Uma preocupação de Sousa é com o pouco conhecimento que se tem sobre a doença. “A dengue já foi altamente estudada. Mas há poucos estudos sobre chicungunha. Não se sabe, por exemplo, porque pacientes com doenças crônicas prévias, como diabetes e doença pulmonar obstrutiva, têm um risco de mortalidade maior. Sabe-se que há uma ação do vírus no endotélio vascular e no tecido das articulações, mas não se sabe o mecanismo”, exemplifica.

Crônicos
O comprometimento articular é o que leva as pessoas infectadas a “se dobrarem”. Uma das características da febre chicungunha é a poliatrite, uma dor muito forte nas articulações, principalmente nas regiões de mãos, punhos, tornozelos e pés. Em abril, a Sociedade Brasileira de Reumatologia (SBR) começou um estudo que, por enquanto, inclui dados de 431 pacientes. Os resultados iniciais indicam que a doença persiste por 14 semanas, sendo que a forma poliarticular é a mais comum (80,5%), com 100% dos pacientes queixando-se de dor, 52,9% deles com comprometimento da coluna cervical e 43,4% da lombar.

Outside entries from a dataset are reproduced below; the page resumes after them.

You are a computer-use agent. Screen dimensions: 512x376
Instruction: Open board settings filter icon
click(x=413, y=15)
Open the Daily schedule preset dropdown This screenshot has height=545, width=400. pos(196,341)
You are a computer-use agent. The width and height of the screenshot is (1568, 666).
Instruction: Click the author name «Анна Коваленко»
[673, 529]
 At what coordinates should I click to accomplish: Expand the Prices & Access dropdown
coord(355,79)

De acordo com a reumatologista Claudia Marques, da SBR, em 30% dos casos, as manifestações articulares da doença podem durar meses. Dentro desse percentual de pacientes, 5% cronificam, ou seja, jamais se recuperam e terão de fazer tratamento reumatológico para o resto da vida. Diante da expectativa de uma epidemia no verão, a SBR está elaborando um conjunto de orientações voltadas aos médicos. “Mesmo nos locais em que houve epidemia, os médicos da atenção básica são capazes de dar o diagnóstico, mas ainda não estão capacitados para o tratamento da fase crônica, e a gente precisa lembrar que não vai ter reumatologista para todo mundo”, justifica a médica, que coordena a elaboração do documento.

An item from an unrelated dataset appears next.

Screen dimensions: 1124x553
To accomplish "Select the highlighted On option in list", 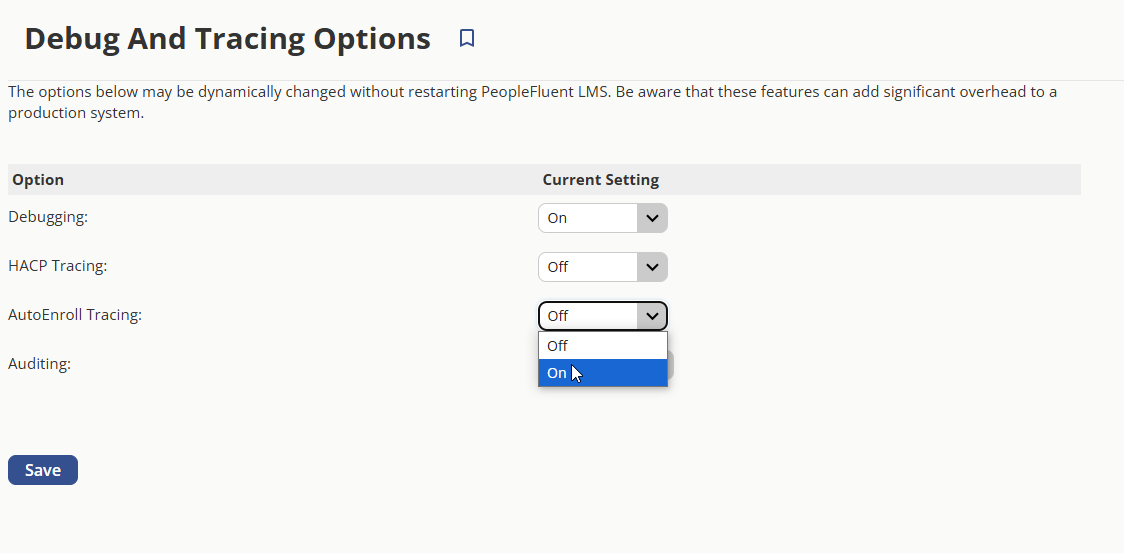I will click(x=603, y=373).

“Agora no verão, quem tratará o grupo que vai cronificar? Por isso a importância das recomendações que estamos fazendo, para que o clínico, o médico lá da ponta da atenção básica, se sinta mais preparado e tenha mais subsídios para tratar o paciente”, completa Claudia Marques. “Quando tínhamos só dengue, era uma coisa. Agora, temos epidemia de dengue, zika e chicungunha juntas. Numa epidemia, o médico tem de estar muito treinado, o risco de diagnóstico errado é maior”, concorda Luiz José de Sousa.

“Há poucos estudos sobre chicungunha. Não se sabe, por exemplo, por que pacientes com doenças crônicas prévias, como diabete e doença pulmonar obstrutiva, têm um risco de mortalidade maior”

Luiz José de Sousa, presidente da Sociedade Brasileira de Clínica Médica e diretor do Centro de Referência de Doenças.